蛇口屋

リフォーム業界のあれこれ

蛇口屋な昔話①

2007-04-08 20:13:30 | Weblog
今日は選挙でしたね。
蛇口屋は家族総出で、近くの小学校まで投票に行って来ましたよ。
もうだいぶ雪も溶けていて、良い小春日和でした。


蛇口屋が初めて現場を経験したのは、忘れもしません。小学校3年生の時です。

当時、設備屋だった実家では、それ以前から、ねじ切り機を使って、鋼管を加工していたり、ボイド管(スリーブ)をノコギリで言われた寸法に切ったりっていうお手伝いでお小遣いを稼いでいました。

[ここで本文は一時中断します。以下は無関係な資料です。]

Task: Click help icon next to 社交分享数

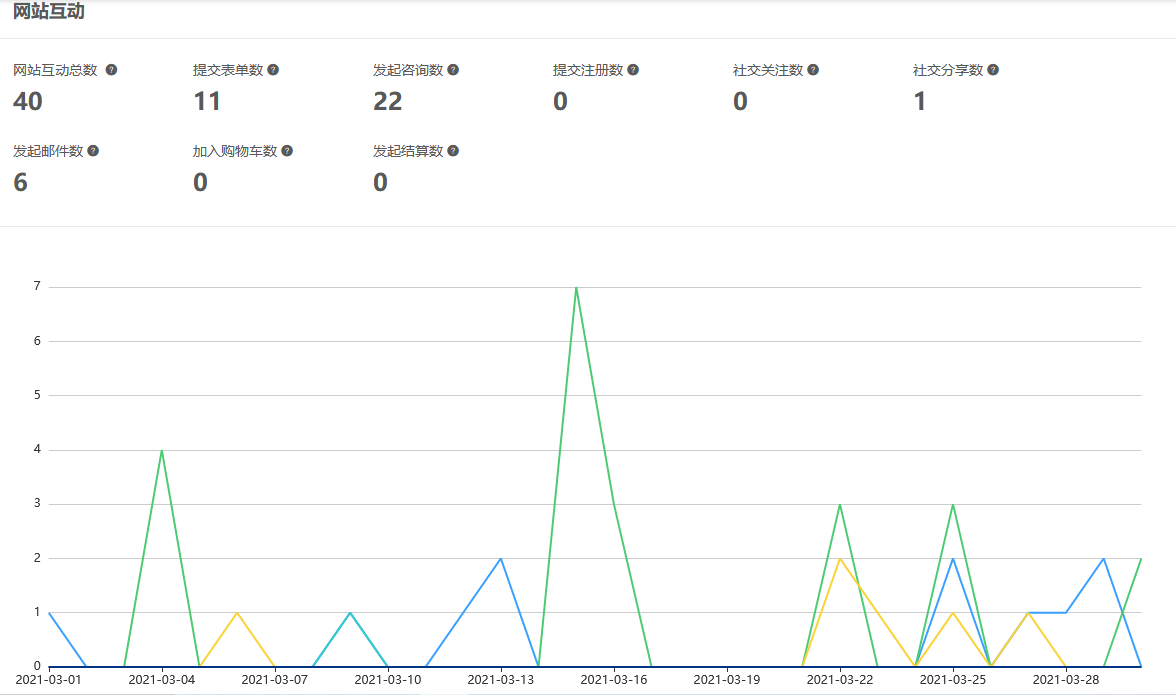Action: 993,70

そりゃあもう荒稼ぎで、小学生の当時としては、いつでもミクロマン(知らない人はお父さんに聞いてみよう)ぐらいは買える金額は持っていました。
アクロイヤーやタイタンは買えませんでしたけどね。

職人さん達はいつも、朝の6時半頃、ふらりと家にやって来ては、父と二言三言相談して、そのまま数分も経たずに現場へ行ってしまうために、早起きしないと、昨日のうちに頼まれていた鉄管やらボイド管やらを見せれないので、少年な蛇口屋も仕方なく早起きしていました。物の優劣によって金額が決まりますからね。蛇口屋も必死でしたよ。

そんなある日、職人さんの長の人。父の弟(ちょっと複雑ですが血は繋がってなかったそうです)H吉さんと言う方がいました。多分、蛇口屋の人格構成上、最も影響を及ぼした、もしかしたら、実の父より、父親としての機能を果たしてくれた重要な人物です。
その方の詳しい話はまた後日として、その日、そのH吉さんが初めて、「現場で任せたい仕事がある」って言われて、夏休みの初日に現場初体験となったのでした。

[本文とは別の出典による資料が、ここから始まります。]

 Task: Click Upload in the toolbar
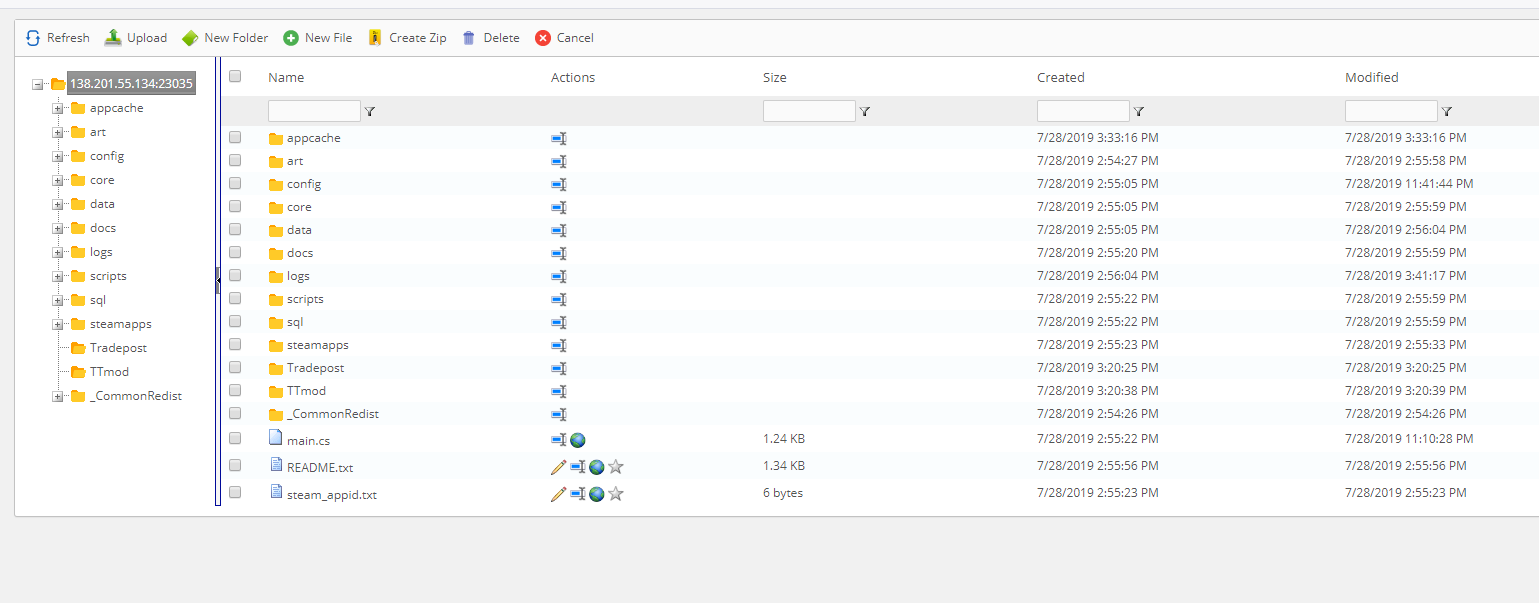click(136, 38)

連れて行かれたのはある山村の中学校で、学校の増築工事をしていました。
今でもそうか判りませんが、当時、校舎って、増築を考えて、校舎自体の延長の為に、校舎自体が途中でぶっつり切られた様になっていて、むき出しの梁や壁から鉄筋が出ていました。
水道管もそれと同じで、地中深くの所で、排水管と給水管がプラグ止めされていると言う話で、任せたい仕事というのは、この給水管を掘って探し出すことでした。

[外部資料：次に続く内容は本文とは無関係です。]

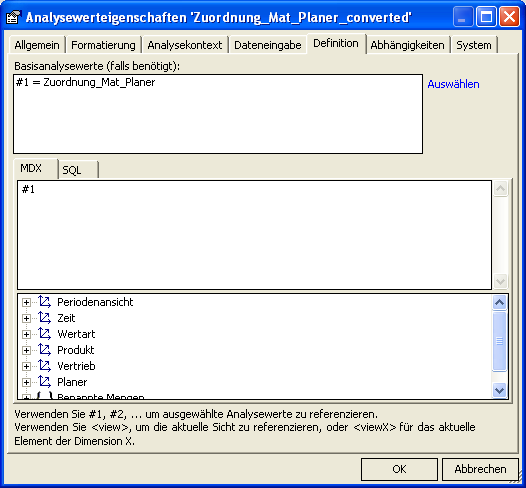
Task: Select the Periodenansicht dimension icon
Action: [44, 302]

重機であらかたは掘るのですが、細かいところは手で掘って行かなければなりません。
自分の身長よりも深いところで、ハシゴ使ってバケツで土を出すって仕事をほぼマル一日していました。

誰もいない見たこともない初めて行く学校で、遠くの方から重機の音とか聞こえて、その合間に蝉の声。時折怒鳴っているんだか笑っているんだかって声が響いてきて、土の臭いが、湿度が体を包んで、掘り下げるスコップの剣先に当たる石とか、煉瓦、ガラスの破片、掘り出して見るまで、やたらと期待して集中してひたすら掘り続けていました。
気がつくと、上の方にH吉さんが、「ほら」って良いながら、缶コーラ(当時ですから250ミリ)をくれて、少し休んで、カラスの声が聞こえる頃に、インチの水道管と150の排水管を発見して、それはもう大喜びでした。宝物を掘り出したような気分ですよ。

みんなに褒めて貰って、家に帰るときは、なんかもう一人前の職人さんになった様な気分でしたね。

今考えてみれば、時間かかりすぎだろ、かつての俺! 今なら数時間も掛けられないよなあ。

あの頃、友達と遊んだ思い出みたいに、今でも鮮明に覚えていますよ。